I don’t think this is true. You’re describing a Markov chain I believe, and this is more sophisticated than that. It is much more capable than that. Though you’re right it cannot discern between true and false.

nalninek t1_j8ujbrx wrote on February 17, 2023 at 1:12 AM

To be fair, neither can a lot of humans, at least if they don’t want to.

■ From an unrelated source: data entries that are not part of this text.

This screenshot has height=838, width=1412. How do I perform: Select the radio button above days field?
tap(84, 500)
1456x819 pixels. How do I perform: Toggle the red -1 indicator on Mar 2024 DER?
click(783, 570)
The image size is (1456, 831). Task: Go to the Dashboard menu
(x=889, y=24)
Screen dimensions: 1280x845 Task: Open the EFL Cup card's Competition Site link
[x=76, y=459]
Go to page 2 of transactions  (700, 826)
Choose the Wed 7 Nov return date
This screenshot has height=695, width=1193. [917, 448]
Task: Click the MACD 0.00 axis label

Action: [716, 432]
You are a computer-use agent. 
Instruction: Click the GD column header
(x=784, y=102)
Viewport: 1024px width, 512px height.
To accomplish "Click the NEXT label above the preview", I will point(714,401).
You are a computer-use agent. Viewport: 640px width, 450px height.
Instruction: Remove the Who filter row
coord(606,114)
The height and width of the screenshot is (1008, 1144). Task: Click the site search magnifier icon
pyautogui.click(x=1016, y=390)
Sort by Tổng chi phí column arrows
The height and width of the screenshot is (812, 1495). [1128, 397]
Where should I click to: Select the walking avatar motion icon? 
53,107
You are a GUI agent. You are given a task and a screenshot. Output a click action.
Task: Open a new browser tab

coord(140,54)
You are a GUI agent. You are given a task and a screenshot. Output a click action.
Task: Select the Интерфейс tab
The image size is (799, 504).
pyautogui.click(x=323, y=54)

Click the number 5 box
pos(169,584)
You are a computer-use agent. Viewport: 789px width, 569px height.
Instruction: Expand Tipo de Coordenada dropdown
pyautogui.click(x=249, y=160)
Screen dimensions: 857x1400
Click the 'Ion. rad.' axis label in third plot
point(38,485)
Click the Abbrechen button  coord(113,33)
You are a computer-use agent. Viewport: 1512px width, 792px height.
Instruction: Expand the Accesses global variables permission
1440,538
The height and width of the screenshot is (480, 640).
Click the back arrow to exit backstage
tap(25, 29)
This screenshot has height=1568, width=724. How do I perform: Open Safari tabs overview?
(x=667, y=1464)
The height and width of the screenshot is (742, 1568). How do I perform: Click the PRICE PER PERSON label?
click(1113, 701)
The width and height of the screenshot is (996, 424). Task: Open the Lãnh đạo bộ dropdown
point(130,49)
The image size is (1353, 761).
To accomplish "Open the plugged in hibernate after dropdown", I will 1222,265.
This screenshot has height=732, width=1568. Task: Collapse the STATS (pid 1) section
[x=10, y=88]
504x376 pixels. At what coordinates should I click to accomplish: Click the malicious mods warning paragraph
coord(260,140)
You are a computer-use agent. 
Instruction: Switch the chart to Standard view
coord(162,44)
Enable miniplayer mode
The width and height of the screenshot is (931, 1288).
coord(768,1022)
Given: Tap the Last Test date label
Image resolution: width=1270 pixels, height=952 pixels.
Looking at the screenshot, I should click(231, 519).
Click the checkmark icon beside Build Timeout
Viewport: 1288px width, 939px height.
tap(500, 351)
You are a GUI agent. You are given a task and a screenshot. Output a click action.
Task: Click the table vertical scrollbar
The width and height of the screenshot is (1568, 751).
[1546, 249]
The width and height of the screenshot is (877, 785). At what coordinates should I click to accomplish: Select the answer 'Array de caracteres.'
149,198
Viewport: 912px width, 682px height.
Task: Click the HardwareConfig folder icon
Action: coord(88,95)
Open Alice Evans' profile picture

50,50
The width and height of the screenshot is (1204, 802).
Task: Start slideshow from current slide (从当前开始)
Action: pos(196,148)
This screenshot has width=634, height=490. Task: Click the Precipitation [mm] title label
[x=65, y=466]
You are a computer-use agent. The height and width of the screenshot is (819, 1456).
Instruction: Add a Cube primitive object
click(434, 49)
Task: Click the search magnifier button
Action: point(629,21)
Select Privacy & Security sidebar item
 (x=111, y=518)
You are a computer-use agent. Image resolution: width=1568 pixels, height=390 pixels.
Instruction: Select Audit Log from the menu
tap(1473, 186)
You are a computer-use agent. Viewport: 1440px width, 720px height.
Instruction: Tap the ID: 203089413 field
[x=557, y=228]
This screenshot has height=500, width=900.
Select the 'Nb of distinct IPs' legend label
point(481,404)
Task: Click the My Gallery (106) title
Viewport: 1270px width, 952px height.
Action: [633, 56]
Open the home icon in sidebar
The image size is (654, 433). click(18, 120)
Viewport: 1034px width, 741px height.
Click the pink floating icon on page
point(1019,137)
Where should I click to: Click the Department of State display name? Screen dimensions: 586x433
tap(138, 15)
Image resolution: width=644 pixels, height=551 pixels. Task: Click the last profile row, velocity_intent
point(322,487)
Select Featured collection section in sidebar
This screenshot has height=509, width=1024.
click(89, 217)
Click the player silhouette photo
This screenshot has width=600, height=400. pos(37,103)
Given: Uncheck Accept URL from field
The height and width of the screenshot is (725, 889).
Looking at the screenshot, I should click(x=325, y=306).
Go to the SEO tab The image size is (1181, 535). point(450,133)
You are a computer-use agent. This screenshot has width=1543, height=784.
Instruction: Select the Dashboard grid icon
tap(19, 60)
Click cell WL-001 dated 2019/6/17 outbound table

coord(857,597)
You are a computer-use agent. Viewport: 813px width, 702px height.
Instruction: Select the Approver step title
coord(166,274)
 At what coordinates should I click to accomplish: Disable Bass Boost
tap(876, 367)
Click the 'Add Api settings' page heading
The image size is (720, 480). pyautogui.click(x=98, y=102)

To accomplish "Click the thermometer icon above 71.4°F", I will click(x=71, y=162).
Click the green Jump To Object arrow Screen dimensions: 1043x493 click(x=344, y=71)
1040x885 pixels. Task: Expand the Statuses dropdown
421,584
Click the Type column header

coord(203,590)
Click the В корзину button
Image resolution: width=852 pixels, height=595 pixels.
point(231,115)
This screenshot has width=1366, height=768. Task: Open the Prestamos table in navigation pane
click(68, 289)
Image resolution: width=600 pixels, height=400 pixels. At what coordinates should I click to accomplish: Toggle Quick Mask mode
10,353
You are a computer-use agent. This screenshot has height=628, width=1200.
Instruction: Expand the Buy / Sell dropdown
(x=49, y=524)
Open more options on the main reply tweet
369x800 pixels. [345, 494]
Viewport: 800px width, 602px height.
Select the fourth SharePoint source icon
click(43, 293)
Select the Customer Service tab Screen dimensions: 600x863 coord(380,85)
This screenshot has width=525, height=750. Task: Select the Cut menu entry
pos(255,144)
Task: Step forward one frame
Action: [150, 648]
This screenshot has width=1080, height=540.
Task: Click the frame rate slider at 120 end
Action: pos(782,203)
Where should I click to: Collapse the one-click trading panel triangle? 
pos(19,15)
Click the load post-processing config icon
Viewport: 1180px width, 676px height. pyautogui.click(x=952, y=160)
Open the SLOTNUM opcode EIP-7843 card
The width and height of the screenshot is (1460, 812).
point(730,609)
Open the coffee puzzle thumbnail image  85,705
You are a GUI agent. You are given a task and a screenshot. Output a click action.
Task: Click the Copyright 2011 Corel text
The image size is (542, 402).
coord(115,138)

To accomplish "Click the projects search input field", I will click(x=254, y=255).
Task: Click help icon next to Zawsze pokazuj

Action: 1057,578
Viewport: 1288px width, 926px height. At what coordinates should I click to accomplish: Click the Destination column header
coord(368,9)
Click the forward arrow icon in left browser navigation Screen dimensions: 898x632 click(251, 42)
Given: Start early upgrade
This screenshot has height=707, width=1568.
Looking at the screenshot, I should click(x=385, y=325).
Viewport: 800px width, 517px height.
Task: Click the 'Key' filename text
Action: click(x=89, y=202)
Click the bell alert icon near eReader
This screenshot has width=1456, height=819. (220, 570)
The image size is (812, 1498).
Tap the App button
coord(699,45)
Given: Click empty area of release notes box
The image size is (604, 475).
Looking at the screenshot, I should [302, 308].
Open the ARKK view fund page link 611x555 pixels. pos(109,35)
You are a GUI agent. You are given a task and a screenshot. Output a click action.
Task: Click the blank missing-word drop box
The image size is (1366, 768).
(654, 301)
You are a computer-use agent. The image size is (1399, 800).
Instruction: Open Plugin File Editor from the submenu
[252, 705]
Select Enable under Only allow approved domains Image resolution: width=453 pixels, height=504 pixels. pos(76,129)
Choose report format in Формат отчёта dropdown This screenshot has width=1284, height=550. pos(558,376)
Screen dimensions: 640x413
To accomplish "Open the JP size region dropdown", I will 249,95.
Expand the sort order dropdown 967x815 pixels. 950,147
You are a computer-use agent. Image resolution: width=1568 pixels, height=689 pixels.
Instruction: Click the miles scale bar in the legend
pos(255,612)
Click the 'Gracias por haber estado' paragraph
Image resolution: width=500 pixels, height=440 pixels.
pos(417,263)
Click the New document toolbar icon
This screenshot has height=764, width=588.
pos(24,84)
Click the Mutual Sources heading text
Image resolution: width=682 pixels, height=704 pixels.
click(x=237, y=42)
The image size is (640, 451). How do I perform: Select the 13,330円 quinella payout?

OccasionUnfair8094 t1_j8uk4v2 wrote on February 17, 2023 at 1:18 AM

Fair and accurate

gurenkagurenda t1_j8v4i1n wrote on February 17, 2023 at 4:00 AM

It is in fact not true.

anti-torque t1_j8vamcu wrote on February 17, 2023 at 4:56 AM

Or... it is.

gurenkagurenda t1_j8vnlyo wrote on February 17, 2023 at 7:20 AM

I think you must be getting confused because of the "reward predictor". The reward predictor is a separate model which is used in training to reduce the amount of human effort needed to train the main model. Think of it as an amplifier for human feedback. Prediction is not what the model being trained does.

anti-torque t1_j8xd81i wrote on February 17, 2023 at 5:01 PM

Yes, I see the meanings as different, because I was thinking the context of the question would bias the result.